Derek Mackay, Cabinet Secretary Finance and the Constitution

  • 86% of online public services users are satisfied with the overall quality.
  • 73% of users were satisfied with the usefulness of mygov content.

Digital Scotland:

  • Designs and delivers digital public services around the needs of their users
  • Shares and opens up non-personal data as a source of innovation and efficiency

Scotland will be seen as an international pioneer of citizen-led service design. The development and implementation of a Scottish Approach to User Research and Service Design will ensure that digital public services will be designed with, and for, the people who use them. Our Digital First Standards enshrine a commitment to co-production which is already seen in, for example, the creation of User Experience panels to help us shape the way in which we will provide Social Security benefits in Scotland following the transfer of powers from the UK Government.

"Digital will be key to the transformation of health & social care. NHS Chief Executives are committed to the major opportunities for the development and application of digital solutions to empower individuals, facilitate greater self-management and transform how our citizens engage and interact with a 21st-Century health service."

Jeff Ace, Chief Executive, NHS Dumfries & Galloway and Chair, NHS Chief Executive's Group

Digital Public Services must be secure and resilient, easy to find and easy to use. They must empower users and enable rapid feedback on their performance. Information and services will therefore be provided through mygov.scot rather than through a series of disparate websites and we will provide a secure approach to online identification and verification which will command the trust of the Scottish public. We will also make sure that no-one is left behind, by offering face-to-face and other forms of assistance wherever necessary, so that everybody can take advantage of the opportunities that digital brings.

Digital enables us to transform the delivery of health and care, giving real choice to people across Scotland. Benefits include the ability to manage your own care, have a video consultation or be supported in your own home by a care worker who can use mobile technology to access the data and records they need. This provides the opportunity to use remote monitoring to track your health condition and anticipate problems at the earliest possible stage.

We will create an efficient, user-centred and digitally-enabled justice system and open up a wealth of new learning and teaching opportunities within our education system. We will also develop intelligent transport systems which will increase capacity and support the further development of smart integrated ticketing across buses, trains, trams and ferries throughout the country.

The Scottish Government will create the conditions which encourage continuous innovation and improvement in our public services. The Chief Digital Officers, or equivalents, in Scottish Government, local government, NHSScotland and the third sector will be encouraged to develop and implement joint action plans and we will share our ideas and experiences internationally with other progressive digital governments. This will include work to explore the potential of new and emerging technologies such as blockchain.
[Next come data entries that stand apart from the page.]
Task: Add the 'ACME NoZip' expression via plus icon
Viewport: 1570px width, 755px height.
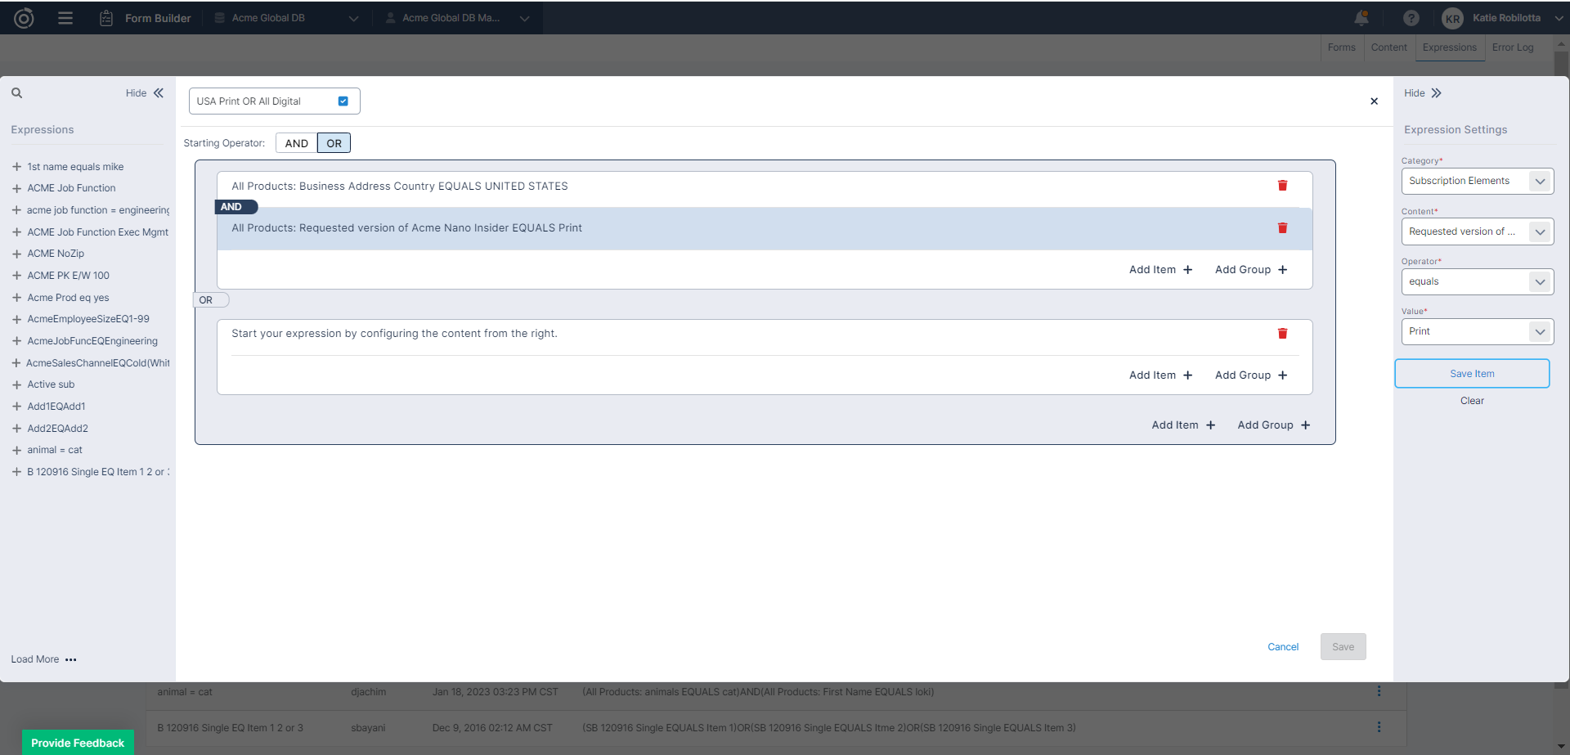Action: (16, 254)
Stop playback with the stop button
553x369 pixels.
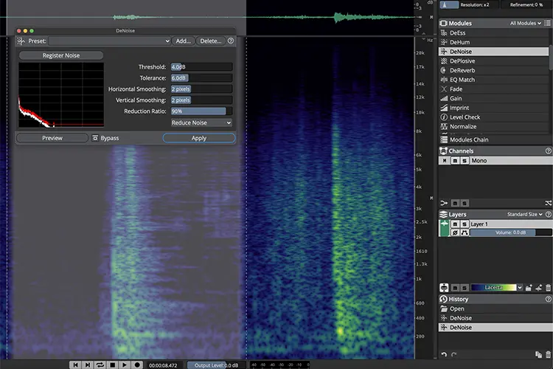(113, 365)
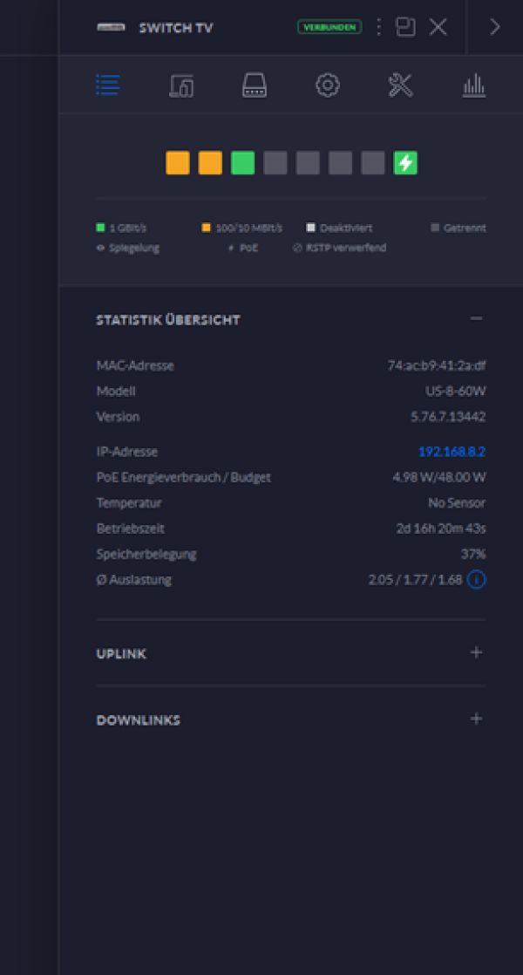Click the three-dot more options menu
Image resolution: width=523 pixels, height=975 pixels.
pos(378,27)
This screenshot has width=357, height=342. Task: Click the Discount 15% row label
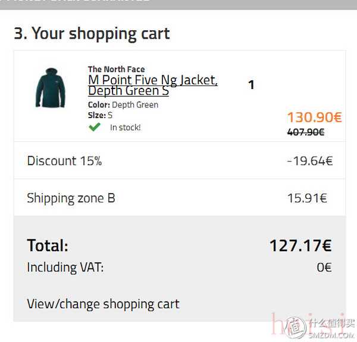pyautogui.click(x=64, y=160)
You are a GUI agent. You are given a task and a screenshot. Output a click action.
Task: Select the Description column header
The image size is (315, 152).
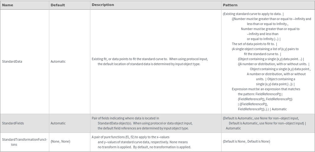(x=103, y=5)
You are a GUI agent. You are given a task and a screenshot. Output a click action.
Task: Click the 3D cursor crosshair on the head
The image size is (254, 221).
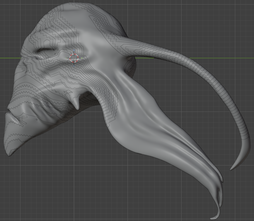(x=74, y=58)
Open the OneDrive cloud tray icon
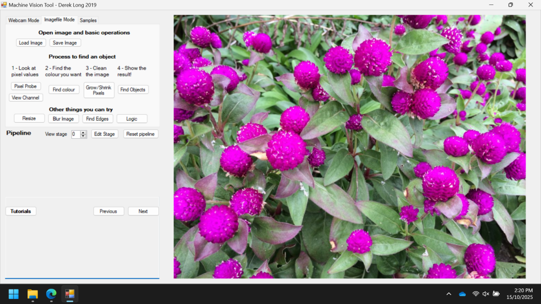The height and width of the screenshot is (304, 541). [462, 294]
Our CivTech programme has already demonstrated how it is possible to engage digital entrepreneurs and small businesses in developing solutions to sometimes intractable problems and we will continue to find ways of encouraging such innovation in the future. At the same time we will identify and remove outdated legislative or "custom and practice" impediments to delivering the digital services that people want.

Data holds the key to unlocking innovation in public services. Better data sharing can generate new insights, stimulate new ideas and deliver potential savings to the public sector of more than £1billion. [8] Such benefits will, however, only be realised if people in Scotland trust us to hold their data securely and use it in appropriate ways.

"Scotland has the potential to become the data capital of Europe."

Charlie Jeffrey, Senior Vice Principal, University of Edinburgh

This understanding lies at the heart of Scotland's Open Data Strategy published in February 2015, which sets out our ambition for making data open and available for others to use and reuse. We are already seeing benefits in areas of public service as diverse as promoting effective energy efficiency in Scotland's housing stock, increasing the number of people within our further and higher education system and predicting future demand for social care. Collective data agreements are helping to widen access and reduce the costs of key data sources across the Scottish public sector.

Scotland already has an impressive set of high quality public sector data and the largest concentration of internationally significant and world-leading informatics research in the UK. We have invested significantly in organisations such as Datalab, the Administrative Data Research Centre, the Farr Institute and Urban Big Data Centre and created a platform which will help Scotland become recognised as an attractive place to develop data-enabled enterprises, conduct research, innovate and contribute to the development of data skills.

"Data changes everything, opening up new choices and possibilities for our public services, our businesses, our wellbeing."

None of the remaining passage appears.